The single most significant revelation of the State Department cables released by WikiLeaks is thus that U.S. policy is actually increasing the danger of a nuclear incident. The cables reveal that the U.S. has so alienated the Pakistani people that their government fears cooperating with Washington on nuclear matters; that the U.S.-India nuclear energy agreement has convinced Pakistani officials to enlarge their already unstable nuclear stockpile; and that Washington has expanded U.S. military operations into Pakistan in a way that Ambassador Anne Patterson herself secretly admitted “risks destabilizing the Pakistani state” (9-23-09 cable). These newly disclosed official U.S. cables, which strongly point to the growing threat to Americans from mismanaged U.S. policy, require urgent congressional hearings, greater media investigation and public protest.
The assassination of Punjab Governor Salman Taseer by an extremist, supported by large sectors of Pakistani public opinion, as well as the rest of Taseer’s bodyguards, is an urgent wakeup call about the growing danger to the security of Pakistani nukes from the 120-130,000 Pakistanis working at nuclear sites. Steve Coll has reported in the New Yorker that “Pakistan’s Personnel Reliability Programs, as they are known in the nuclear security trade, involve not only evaluating the suitability of bodyguards for governors but also the management of the country’s swelling stockpile of fissile materials and nuclear bombs. Taseer’s betrayal should give pause to those officials in Washington who seem regularly to express complacency, or at least satisfaction, about the security of Pakistan’s arsenal .”
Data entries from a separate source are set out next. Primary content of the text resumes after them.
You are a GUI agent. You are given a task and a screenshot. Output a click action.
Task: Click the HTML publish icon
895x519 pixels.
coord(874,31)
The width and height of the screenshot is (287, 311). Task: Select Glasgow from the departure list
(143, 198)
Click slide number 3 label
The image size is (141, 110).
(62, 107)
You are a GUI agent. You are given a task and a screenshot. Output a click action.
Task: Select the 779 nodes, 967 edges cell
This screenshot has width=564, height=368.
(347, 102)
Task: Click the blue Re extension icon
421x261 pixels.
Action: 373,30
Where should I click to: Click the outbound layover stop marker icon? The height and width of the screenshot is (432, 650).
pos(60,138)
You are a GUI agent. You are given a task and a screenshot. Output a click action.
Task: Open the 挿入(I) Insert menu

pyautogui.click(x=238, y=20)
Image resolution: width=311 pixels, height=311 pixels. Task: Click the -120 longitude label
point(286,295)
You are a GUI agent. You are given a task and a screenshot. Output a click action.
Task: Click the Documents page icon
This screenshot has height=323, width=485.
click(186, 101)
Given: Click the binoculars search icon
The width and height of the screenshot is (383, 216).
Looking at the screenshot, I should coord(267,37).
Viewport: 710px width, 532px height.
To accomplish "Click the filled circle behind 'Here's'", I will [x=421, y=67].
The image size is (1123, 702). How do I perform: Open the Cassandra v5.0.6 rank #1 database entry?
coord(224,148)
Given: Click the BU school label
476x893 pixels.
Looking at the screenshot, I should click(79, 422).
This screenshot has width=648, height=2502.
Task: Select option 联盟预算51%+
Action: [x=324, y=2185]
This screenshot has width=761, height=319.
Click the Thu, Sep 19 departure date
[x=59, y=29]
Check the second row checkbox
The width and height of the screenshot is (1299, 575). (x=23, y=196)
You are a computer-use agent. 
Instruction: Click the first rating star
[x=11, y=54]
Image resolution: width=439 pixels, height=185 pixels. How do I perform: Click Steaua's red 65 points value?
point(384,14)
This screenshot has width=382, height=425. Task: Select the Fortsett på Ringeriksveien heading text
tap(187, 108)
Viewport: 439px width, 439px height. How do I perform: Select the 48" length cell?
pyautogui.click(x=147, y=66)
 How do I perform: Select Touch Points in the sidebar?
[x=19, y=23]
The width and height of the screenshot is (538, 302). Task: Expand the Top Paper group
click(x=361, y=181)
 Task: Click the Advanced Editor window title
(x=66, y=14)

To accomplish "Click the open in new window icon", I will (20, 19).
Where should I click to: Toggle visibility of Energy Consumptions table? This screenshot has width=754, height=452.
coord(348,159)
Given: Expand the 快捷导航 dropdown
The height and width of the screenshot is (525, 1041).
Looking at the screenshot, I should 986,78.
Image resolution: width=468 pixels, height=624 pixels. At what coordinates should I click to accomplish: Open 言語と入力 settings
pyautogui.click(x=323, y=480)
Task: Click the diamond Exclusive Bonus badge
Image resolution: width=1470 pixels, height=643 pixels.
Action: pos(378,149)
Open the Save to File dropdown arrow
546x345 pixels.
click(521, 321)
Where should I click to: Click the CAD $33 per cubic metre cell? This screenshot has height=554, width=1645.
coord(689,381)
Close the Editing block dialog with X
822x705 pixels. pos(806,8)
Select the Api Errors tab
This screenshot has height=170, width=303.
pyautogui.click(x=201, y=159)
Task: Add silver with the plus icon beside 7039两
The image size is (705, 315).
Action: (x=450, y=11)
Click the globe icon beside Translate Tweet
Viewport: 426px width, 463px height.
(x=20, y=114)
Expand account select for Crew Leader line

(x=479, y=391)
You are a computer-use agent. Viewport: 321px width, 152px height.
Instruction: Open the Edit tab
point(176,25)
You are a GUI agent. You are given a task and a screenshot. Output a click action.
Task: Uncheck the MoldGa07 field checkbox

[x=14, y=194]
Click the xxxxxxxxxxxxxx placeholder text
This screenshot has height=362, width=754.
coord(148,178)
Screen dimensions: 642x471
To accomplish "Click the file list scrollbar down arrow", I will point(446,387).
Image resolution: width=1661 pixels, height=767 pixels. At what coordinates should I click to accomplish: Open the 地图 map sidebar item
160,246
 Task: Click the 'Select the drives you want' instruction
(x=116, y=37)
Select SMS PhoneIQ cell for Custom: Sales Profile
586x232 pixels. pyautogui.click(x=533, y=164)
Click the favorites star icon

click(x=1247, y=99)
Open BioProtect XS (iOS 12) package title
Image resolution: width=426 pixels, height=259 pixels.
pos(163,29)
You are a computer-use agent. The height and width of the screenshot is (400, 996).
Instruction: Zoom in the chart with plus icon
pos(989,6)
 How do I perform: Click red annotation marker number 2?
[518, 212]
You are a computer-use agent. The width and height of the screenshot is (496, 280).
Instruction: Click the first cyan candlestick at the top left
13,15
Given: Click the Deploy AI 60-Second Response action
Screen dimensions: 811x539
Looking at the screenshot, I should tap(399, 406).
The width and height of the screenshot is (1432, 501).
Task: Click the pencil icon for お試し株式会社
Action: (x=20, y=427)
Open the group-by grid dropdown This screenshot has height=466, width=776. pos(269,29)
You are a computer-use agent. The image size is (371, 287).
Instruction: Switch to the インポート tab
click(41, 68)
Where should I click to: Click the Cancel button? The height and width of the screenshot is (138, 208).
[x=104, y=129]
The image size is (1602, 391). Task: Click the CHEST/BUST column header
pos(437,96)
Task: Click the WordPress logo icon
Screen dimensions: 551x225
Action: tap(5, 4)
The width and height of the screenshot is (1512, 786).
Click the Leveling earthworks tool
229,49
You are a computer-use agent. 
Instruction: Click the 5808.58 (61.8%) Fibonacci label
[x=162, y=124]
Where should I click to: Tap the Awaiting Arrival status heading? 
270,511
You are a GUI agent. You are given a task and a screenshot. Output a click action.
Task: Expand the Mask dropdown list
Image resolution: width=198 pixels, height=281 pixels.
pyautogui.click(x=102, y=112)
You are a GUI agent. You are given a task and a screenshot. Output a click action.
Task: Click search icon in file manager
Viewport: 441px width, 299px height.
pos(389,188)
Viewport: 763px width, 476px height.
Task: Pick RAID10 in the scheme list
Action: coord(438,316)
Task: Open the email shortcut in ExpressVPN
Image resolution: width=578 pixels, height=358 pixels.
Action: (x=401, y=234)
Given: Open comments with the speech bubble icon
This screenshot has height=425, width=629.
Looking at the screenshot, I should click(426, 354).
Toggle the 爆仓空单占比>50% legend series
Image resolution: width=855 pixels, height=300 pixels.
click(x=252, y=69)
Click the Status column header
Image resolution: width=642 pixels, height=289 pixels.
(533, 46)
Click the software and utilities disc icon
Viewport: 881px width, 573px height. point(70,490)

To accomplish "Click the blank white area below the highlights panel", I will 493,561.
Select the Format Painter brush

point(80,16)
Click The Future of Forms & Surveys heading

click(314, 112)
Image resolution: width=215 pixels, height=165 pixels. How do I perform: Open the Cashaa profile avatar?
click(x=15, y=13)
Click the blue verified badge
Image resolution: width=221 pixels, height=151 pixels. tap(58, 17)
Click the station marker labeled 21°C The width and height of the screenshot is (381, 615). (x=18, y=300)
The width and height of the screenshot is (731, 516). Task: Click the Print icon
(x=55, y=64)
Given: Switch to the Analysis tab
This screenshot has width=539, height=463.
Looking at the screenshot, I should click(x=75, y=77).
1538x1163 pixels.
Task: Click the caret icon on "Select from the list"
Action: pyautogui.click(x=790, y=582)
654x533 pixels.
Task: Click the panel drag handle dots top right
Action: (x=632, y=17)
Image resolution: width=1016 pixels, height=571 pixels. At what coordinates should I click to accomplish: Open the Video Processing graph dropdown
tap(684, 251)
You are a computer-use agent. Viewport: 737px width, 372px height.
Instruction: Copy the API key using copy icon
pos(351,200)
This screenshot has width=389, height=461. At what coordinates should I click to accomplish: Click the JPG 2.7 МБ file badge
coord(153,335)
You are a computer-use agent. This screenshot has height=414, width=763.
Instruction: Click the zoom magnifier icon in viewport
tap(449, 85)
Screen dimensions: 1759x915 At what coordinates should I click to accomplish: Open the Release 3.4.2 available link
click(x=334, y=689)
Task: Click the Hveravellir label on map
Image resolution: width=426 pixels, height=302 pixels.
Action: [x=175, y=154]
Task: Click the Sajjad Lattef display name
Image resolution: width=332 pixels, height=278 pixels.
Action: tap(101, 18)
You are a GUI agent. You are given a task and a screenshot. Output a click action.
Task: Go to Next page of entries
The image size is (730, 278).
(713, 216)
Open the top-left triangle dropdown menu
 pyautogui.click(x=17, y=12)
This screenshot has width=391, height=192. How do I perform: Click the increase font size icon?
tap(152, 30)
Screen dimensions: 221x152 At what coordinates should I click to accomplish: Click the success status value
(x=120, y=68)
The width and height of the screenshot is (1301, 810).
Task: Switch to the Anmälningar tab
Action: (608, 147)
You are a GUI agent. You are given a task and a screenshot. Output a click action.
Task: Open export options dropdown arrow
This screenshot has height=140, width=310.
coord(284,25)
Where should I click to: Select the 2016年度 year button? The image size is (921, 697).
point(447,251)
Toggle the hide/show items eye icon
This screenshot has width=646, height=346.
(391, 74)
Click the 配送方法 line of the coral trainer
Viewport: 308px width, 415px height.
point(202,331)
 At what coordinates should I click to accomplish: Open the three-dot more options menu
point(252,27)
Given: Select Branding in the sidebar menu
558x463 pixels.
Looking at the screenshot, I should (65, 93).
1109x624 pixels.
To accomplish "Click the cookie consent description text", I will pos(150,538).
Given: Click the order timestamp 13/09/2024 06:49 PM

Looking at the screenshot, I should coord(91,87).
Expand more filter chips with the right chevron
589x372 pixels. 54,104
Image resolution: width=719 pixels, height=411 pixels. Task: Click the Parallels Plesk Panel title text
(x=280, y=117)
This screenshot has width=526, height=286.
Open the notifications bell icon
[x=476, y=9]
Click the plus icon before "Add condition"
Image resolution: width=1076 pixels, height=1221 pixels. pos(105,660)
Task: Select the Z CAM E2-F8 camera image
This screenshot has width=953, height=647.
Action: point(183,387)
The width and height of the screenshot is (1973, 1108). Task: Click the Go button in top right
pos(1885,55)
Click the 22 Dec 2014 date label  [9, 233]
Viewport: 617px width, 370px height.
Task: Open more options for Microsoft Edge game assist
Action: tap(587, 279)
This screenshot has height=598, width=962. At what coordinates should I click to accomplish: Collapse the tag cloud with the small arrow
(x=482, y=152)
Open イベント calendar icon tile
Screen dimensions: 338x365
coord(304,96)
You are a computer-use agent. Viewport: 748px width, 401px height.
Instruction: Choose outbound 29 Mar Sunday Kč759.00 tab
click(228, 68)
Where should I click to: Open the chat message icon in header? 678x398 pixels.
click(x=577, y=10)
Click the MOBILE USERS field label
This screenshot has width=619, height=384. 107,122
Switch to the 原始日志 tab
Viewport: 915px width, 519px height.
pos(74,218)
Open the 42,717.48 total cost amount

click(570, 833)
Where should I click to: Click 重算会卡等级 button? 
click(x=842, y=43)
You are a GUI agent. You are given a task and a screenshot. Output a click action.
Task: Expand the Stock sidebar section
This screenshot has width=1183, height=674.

Despite this, however, the Obama Administration is still pushing for the very policies that are destabilizing Pakistan and its nuclear materials – as revealed by the Wikileaks cable. While outside observers have criticized U.S. policy towards Pakistan, the critical importance of the Wikileaks cables is that they offer official proof that (1) U.S. and allied experts are extremely worried about the instability of Pakistan’s nuclear stockpile; and (2) U.S. policy is destabilizing both Pakistan and its nuclear materials, and thus endangering U.S. national security.
Patterson’s cables also reveal that U.S. leaders know that present policy is destabilizing Pakistan, thus making a nuclear disaster more likely. Referring to U.S. “unilateral operations” in northwest Pakistan (such as drone strikes, ground assassination and other infringements of Pakistani sovereignty), she wrote that “increased unilateral operations in these areas risk destabilizing the Pakistani state, alienating both the civilian government and military leadership, and provoking a broader governance crisis in Pakistan without finally achieving the goal.” She then added that “to be effective, we must extend the writ of the Pakistani state into the FATA [Federally Administered Tribal Areas] in such a way that Taliban groups can no longer offer effective protection to al-Qaeda from Pakistan’s own security and law enforcement agencies in these areas” (9-23-09 cable).